Third step. And if you go even even further, it is focusing on a specific pain because you might have said we're choosing this stack and then we're focusing on that industry and stuff. But then you need to figure out, is there a specific thing that there that we can solve. Again that will make it easier to focus on the right companies. And I will get into that.
When we are talking about pain, let's say, maybe some people have problems with QA right. Like they cannot find the sense, right?
And in that sense, I will get to it on our next slides. This is an example of how not to do it again. This person here says, 'We do projects, waiting for a positive responses'. He says, 'I don't have a positive response'. There're OK things. There's a project and he asks like, 'How do you think, what can I improve?' And he has no idea what he can improve. So that's sort of if you go to a client and you say, 'We can do stuff for you' and the client is OK. But what can you do for us? And you have no idea. That's what we're going to try to find out here. So there're a few examples I listed here, but it is obviously way more. There'sre companies that don't have an in-house mobile developer and they want to make a mobile app. They might not want to hire someone, so they'll outsource it. That's something you could focus on. There're companies that are scaling really fast and just gone to hire developers fast enough or they need to have a prototype made that's not on the list. But that's also a possibility. They don't have a technical co-founder in a startup. So they need to fill that gap somehow. They've made something, but the UX is really crappy and they want to have a proper next version or at some point they have they're stuck with some technology and they want to upgrade it, they want to replace it. Those are the pains you could have or you could have an issue with QA and you need someone to take care of that. That's all possible.
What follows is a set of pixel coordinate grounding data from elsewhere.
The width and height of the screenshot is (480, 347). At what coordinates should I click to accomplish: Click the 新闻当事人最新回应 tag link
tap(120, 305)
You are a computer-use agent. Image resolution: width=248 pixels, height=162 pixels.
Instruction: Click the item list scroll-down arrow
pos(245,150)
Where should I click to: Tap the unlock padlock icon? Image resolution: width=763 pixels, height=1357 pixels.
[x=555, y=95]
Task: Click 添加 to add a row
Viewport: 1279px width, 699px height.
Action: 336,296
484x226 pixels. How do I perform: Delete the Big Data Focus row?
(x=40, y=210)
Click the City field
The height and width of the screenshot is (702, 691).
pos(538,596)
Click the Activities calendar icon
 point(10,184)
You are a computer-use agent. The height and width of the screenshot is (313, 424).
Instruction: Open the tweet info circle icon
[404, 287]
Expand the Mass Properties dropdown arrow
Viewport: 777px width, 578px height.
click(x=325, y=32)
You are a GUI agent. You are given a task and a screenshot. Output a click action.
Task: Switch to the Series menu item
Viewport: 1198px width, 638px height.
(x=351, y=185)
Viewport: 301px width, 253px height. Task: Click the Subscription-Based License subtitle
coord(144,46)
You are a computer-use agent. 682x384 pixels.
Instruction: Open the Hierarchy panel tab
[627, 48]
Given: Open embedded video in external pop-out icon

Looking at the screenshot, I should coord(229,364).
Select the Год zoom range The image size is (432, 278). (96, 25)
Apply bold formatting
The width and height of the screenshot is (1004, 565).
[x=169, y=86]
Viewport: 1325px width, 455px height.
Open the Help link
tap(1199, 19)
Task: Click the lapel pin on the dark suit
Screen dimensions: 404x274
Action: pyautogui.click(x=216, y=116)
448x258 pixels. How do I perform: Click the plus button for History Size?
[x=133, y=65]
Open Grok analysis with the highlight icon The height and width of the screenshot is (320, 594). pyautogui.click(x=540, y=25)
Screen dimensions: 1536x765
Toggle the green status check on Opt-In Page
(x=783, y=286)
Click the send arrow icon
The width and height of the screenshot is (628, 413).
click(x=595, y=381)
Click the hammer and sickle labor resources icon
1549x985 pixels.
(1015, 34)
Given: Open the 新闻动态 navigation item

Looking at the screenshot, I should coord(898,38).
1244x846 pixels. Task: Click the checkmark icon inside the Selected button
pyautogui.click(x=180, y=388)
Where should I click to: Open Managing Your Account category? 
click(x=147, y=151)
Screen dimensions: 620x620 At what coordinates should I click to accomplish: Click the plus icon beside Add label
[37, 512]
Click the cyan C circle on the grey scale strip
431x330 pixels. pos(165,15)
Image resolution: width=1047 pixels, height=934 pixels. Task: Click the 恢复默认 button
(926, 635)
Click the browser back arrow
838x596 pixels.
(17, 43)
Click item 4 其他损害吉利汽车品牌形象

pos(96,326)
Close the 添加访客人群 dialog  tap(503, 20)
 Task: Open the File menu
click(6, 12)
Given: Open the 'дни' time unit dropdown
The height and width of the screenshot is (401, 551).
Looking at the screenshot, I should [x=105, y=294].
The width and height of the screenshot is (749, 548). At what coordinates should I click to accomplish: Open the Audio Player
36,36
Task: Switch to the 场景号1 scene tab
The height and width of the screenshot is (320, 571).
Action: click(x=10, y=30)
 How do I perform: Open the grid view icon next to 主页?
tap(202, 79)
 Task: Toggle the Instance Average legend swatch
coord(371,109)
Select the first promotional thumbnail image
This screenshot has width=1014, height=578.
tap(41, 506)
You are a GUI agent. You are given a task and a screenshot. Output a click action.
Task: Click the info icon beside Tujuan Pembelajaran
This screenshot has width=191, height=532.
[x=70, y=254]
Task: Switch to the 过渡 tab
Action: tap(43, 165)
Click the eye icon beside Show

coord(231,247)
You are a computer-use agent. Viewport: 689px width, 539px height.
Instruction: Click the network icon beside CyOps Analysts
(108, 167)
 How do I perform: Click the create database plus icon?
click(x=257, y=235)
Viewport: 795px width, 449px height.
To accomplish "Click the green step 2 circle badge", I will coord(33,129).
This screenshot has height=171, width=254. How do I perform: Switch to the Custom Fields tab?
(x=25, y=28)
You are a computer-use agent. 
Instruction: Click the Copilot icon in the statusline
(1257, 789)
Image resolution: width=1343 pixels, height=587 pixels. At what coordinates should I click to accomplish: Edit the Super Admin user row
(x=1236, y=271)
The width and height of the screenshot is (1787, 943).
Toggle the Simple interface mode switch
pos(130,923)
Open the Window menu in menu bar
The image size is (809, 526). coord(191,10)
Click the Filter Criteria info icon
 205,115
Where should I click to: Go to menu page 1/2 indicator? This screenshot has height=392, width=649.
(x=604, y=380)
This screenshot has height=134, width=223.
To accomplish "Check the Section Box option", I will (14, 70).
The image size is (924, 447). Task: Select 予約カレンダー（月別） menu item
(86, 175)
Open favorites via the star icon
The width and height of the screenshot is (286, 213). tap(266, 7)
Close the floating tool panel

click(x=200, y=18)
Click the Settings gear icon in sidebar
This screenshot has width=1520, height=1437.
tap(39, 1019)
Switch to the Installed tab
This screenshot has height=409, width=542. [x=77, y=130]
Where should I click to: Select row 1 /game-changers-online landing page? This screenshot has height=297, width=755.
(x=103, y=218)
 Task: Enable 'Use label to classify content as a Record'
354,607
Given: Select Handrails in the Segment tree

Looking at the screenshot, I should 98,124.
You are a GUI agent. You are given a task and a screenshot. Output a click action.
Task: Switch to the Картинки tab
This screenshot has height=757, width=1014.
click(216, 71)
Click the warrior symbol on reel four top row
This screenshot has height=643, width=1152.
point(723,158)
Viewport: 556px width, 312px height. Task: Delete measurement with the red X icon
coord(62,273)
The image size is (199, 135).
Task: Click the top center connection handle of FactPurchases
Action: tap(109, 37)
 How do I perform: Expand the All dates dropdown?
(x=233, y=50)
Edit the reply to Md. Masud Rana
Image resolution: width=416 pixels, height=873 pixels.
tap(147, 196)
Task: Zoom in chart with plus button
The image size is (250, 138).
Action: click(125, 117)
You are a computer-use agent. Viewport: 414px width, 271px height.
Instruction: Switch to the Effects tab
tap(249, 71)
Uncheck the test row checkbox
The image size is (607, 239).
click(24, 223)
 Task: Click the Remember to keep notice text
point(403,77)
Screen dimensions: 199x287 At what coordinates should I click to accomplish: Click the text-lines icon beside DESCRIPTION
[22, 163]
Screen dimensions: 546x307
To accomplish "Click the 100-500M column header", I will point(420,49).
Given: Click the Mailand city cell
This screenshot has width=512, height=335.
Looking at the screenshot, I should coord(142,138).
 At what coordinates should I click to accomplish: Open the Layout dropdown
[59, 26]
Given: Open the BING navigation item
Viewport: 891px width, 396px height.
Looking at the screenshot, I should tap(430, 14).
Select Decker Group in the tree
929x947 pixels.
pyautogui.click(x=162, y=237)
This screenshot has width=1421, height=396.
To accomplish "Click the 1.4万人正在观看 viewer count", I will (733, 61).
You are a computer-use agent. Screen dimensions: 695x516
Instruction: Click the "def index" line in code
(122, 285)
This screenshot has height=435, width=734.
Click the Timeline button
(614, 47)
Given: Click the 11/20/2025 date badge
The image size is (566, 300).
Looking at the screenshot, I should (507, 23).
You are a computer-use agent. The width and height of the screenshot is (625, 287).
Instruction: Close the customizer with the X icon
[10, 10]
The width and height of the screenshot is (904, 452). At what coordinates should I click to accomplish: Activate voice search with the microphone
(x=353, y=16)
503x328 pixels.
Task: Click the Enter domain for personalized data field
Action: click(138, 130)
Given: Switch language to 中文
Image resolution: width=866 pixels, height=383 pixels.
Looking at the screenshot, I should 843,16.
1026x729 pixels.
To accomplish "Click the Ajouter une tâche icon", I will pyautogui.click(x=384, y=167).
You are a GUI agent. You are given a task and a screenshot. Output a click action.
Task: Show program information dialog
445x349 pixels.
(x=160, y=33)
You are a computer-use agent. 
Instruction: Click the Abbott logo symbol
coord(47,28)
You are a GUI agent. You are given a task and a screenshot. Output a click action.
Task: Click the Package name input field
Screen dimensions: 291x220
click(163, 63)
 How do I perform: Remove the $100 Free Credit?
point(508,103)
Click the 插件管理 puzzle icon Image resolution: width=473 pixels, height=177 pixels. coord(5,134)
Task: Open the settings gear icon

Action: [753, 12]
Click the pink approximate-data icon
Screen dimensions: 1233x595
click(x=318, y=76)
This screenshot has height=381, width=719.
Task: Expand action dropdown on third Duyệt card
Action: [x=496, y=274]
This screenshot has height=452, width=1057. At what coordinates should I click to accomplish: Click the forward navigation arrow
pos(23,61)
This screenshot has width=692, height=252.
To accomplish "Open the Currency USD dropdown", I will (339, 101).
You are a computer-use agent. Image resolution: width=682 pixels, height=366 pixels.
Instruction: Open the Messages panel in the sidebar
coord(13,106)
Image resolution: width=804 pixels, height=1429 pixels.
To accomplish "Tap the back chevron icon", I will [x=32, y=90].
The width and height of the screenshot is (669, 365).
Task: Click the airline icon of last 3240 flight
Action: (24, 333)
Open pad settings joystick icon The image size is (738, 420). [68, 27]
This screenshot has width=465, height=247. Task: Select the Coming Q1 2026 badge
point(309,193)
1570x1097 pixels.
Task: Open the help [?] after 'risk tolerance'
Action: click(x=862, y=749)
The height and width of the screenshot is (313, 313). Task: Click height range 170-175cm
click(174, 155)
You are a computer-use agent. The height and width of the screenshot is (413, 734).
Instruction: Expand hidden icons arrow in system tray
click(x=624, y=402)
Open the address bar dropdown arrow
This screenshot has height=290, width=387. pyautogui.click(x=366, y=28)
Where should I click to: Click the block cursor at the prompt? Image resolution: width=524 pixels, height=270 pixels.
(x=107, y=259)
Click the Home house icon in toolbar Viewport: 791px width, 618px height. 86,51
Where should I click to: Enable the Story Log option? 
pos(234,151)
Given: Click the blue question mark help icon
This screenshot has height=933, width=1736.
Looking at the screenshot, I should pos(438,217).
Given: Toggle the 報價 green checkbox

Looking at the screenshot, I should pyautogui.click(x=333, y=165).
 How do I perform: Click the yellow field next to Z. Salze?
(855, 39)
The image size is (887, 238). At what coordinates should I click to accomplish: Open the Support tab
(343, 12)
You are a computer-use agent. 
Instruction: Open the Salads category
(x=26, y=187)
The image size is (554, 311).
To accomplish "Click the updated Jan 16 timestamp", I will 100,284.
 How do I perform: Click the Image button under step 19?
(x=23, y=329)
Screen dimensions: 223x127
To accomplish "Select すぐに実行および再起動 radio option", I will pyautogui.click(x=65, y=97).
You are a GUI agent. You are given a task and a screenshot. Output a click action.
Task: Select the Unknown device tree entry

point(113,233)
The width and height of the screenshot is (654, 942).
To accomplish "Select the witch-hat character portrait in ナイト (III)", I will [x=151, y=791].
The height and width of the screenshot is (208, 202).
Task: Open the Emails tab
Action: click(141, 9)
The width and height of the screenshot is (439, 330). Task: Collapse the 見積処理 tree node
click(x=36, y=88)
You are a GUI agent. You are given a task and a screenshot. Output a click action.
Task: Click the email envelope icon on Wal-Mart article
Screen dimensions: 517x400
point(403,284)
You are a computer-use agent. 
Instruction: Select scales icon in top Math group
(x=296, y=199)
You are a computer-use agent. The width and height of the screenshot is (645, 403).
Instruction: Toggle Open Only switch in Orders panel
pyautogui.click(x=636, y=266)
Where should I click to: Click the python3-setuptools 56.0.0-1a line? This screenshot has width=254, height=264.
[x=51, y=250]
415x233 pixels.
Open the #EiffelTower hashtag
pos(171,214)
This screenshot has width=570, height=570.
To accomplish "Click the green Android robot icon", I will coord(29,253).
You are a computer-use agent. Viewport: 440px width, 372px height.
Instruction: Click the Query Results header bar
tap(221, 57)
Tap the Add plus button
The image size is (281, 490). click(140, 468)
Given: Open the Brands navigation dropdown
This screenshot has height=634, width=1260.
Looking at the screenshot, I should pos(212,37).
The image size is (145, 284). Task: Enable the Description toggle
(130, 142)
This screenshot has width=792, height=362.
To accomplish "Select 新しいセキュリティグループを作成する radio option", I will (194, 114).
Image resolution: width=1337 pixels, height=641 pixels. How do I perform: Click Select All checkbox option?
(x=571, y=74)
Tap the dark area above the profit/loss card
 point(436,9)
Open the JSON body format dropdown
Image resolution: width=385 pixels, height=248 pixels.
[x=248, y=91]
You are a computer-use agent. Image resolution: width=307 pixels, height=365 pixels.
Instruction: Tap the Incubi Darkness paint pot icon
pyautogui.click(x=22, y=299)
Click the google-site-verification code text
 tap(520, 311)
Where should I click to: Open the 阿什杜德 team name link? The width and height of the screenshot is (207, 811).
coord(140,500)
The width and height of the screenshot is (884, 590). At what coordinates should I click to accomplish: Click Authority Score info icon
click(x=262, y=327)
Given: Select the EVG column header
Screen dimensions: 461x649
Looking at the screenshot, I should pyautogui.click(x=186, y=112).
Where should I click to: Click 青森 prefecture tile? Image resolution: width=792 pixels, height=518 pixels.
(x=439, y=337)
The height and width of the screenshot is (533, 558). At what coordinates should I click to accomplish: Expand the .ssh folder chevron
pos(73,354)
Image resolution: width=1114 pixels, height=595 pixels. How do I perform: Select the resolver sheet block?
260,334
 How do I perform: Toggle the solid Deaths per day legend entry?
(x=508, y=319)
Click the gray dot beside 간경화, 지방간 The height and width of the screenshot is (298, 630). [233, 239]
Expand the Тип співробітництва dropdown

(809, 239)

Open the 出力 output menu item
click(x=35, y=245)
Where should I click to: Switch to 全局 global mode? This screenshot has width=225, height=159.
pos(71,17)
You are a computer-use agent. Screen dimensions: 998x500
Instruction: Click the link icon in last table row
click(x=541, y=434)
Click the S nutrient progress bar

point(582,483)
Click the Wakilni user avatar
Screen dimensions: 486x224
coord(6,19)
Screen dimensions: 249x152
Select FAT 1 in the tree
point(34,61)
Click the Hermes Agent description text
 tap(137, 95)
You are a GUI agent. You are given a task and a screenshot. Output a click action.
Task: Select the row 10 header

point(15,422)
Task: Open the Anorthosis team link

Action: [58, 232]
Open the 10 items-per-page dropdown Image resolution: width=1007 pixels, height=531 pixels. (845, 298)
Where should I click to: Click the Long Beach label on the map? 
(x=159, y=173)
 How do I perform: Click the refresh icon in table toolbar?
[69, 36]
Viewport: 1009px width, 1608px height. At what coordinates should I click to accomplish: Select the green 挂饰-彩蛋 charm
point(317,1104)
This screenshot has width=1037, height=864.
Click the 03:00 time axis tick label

The advantages of this are is that you can actually target companies who have this pain, and I listed a few possibilities. Like, if you are looking for companies that have some mobile development needs, then you could look for instance on g2.com, which is a softer view web sites. You could start looking for companies where the reviewers complain about the mobile app. When you find one, you can use that as your foot behind the door, lets say. You can contact the company and say, 'OK, I see customers, I'm not super happy with your mobile app'. We do mobile development services. We have already done work for this company, you know. And we're happy to help to solve the problem. This is a big advantage when you start focusing like this, there'are a few other examples, like if you say I cannot fast enough, you could look for companies that just raised funding. So they just got a lot of money to hire people, but it just cannot go fast enough. There're a few more examples here in these lists. When we show the presentation later, you can probably check that out.
And then also, depending on the issue, or trying to solve for you as a salesperson, you'll also have to get in contact with someone different. These are just indicative here, but it is sort of to try to show that that's not always the same person you reach for it. It is another problem, if there's no in-house mobile deaf than the CTO, probably wants to take care of that. If there is no technical co-founder, then there's probably no CTO [laugh]. And if it is a product problem, then you might want to focus on the head of products, which might also be the CEO, because if you go to the CTO, that they'll maybe think that they can solve it internally, while the head of the product might have another idea about that. They might say, 'OK, we need to fix this', but I know that our internal folks will not be able to do this.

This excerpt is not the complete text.